Bootstrap device

Automatically provision your device via bootstrapping.

By following the steps below you will automatically provision a new device via a publicly available Eclipse Hono sandbox using Eclipse Kanto. A simple Eclipse Hono northbound business application written in Python is provided to explore the capabilities for device bootstrapping and automatically provision a new device.

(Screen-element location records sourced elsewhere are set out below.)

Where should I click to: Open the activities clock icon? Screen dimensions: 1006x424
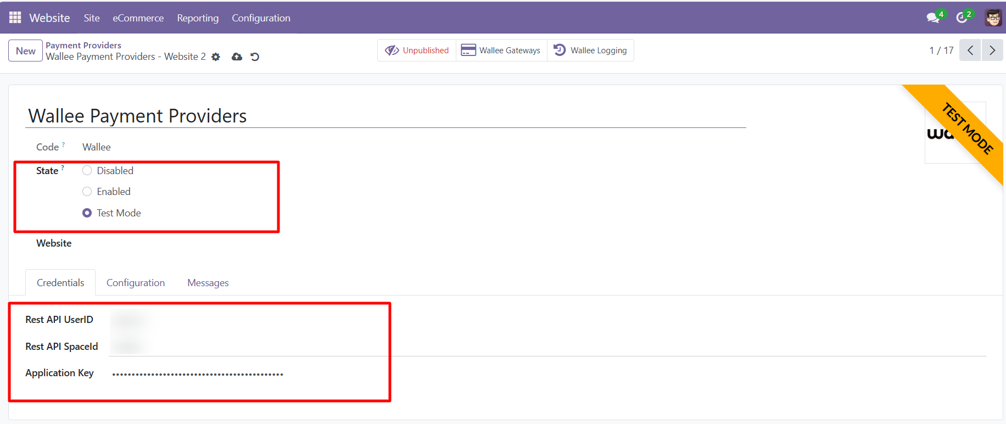point(962,18)
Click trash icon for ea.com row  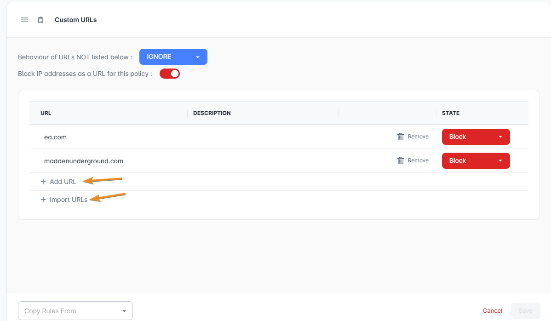[400, 137]
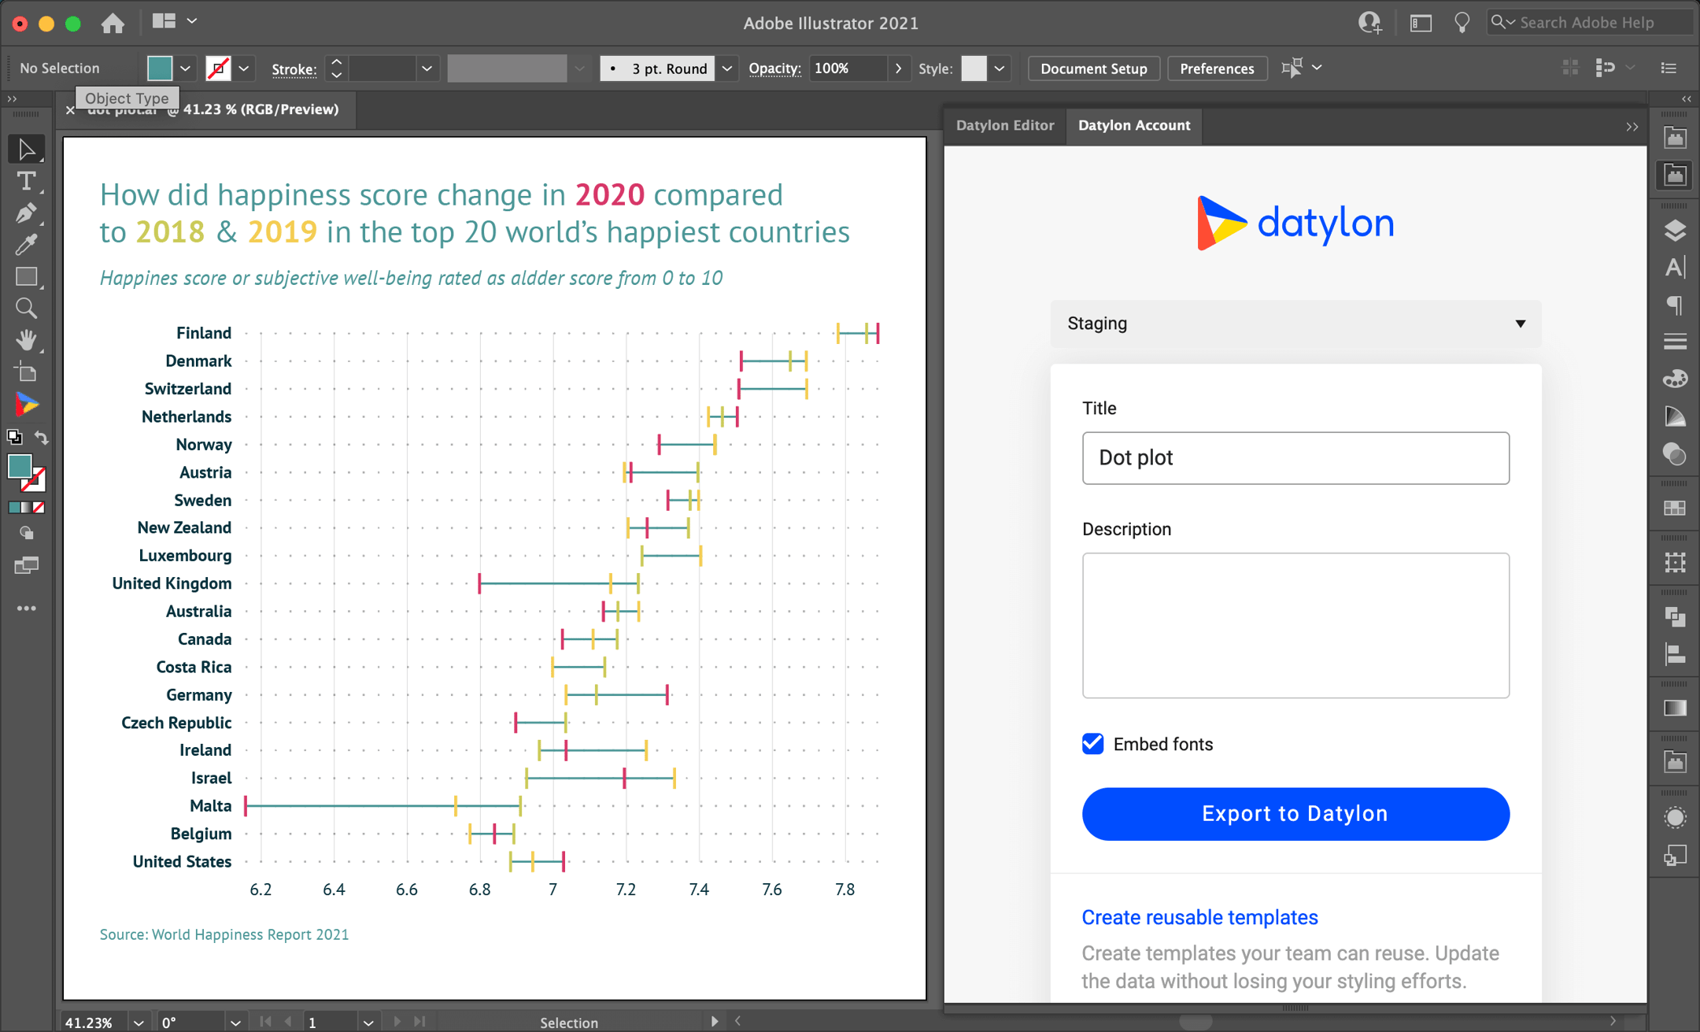Open Document Setup
Viewport: 1700px width, 1032px height.
coord(1092,68)
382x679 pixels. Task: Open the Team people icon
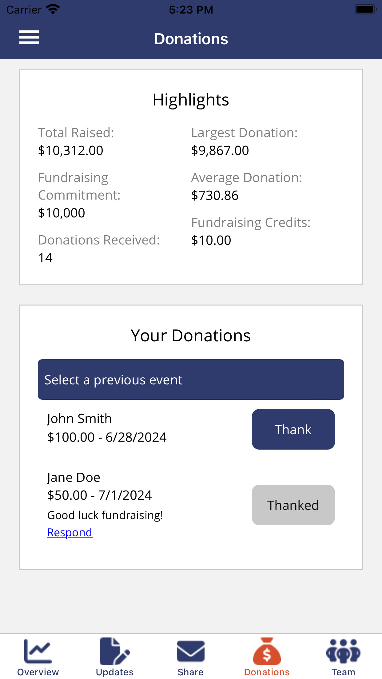coord(343,652)
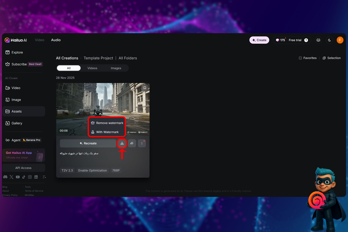
Task: Select the Gallery section in sidebar
Action: pyautogui.click(x=16, y=123)
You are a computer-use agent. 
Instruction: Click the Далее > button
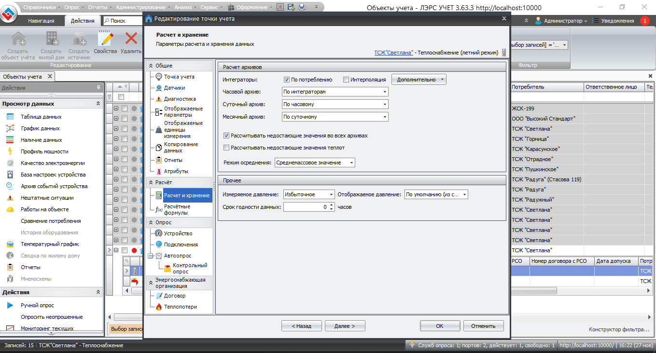345,326
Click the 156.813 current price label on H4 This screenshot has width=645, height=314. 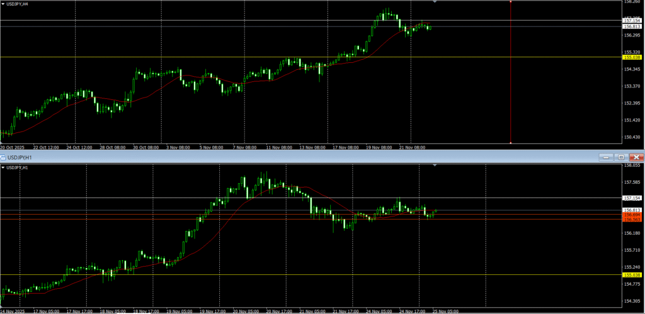632,26

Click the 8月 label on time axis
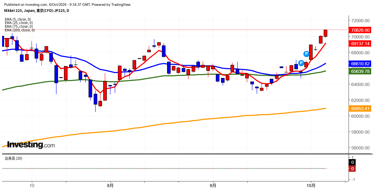[110, 186]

First a bootstrapping request is sent from the edge. The custom Python application handles the request by automatically provisioning a new device. Upon successful automatically provisioning it sends back all mandatory remote communication, identification and authentication data. On the edge side, the response is handled by updating the connection configuration with the received data and by executing a basic post_bootstrap.sh script to restart the Suite Connector service for the changes to take effect.

Before you begin

To ensure that your edge device is capable to execute the steps in this guide, you need:

  • If you don’t have an installed and running Eclipse Kanto, follow Install Eclipse Kanto

  • If you don’t have a connected Eclipse Kanto to Eclipse Hono sandbox, follow Explore via Eclipse Hono

  • The suite bootstrapping application and post bootstrap script

    Navigate to the quickstart folder where the resources from the Explore via Eclipse Hono guide are located and execute the following script:

    wget https://github.com/eclipse-kanto/kanto/raw/main/quickstart/hono_commands_sb.py && \
wget https://github.com/eclipse-kanto/kanto/raw/main/quickstart/post_bootstrap.sh

  • Grab the post script file and place it in the /var/tmp/suite-bootstrapping directory via executing:

    sudo mkdir -p /var/tmp/suite-bootstrapping/ && sudo cp ./post_bootstrap.sh /var/tmp/suite-bootstrapping/

  • Back up /etc/suite-connector/config.json as this file will be modified from this guide

  • Stop suite-connector.service. Suite bootstrapping automatically provision device and try to start the suite connector service with new device

    sudo systemctl stop suite-connector.service

Configure Suite Bootstrapping

Open file /etc/suite-connector/config.json, copy address, tenantId, deviceId, authId and password.

{
    ...
    "address": "mqtts://hono.eclipseprojects.io:8883",
    "tenantId": "demo",
    "deviceId": "demo:device",
    "authId": "demo_device",
    "password": "secret"
    ...
}

Bootstrapping uses the /etc/suite-bootstrapping/config.json to acquire all the remote communication, identification and authentication data to establish the remote connection for bootstrapping. It is also where you need to specify the path to the post bootstrapping script and where to store received response data. Update the configuration as shown below and replace tenantId, deviceId, authId and password with the settings that you copied in the previous step.

{
  "logFile": "/var/log/suite-bootstrapping/suite-bootstrapping.log",
  "postBootstrapFile": "/etc/suite-connector/config.json",
  "postBootstrapScript": ["/var/tmp/suite-bootstrapping/post_bootstrap.sh"],
  "caCert": "/etc/suite-bootstrapping/iothub.crt",
  "address": "mqtts://hono.eclipseprojects.io:8883",
  "tenantId": "demo",
  "deviceId": "demo:device",
  "authId": "demo_device",
  "password": "secret"
}

Restart the suite bootstrapping service for the changes to take effect:

sudo systemctl restart suite-bootstrapping.service

When configured correctly the Suite Bootstrapping service automatically sends the bootstrapping request.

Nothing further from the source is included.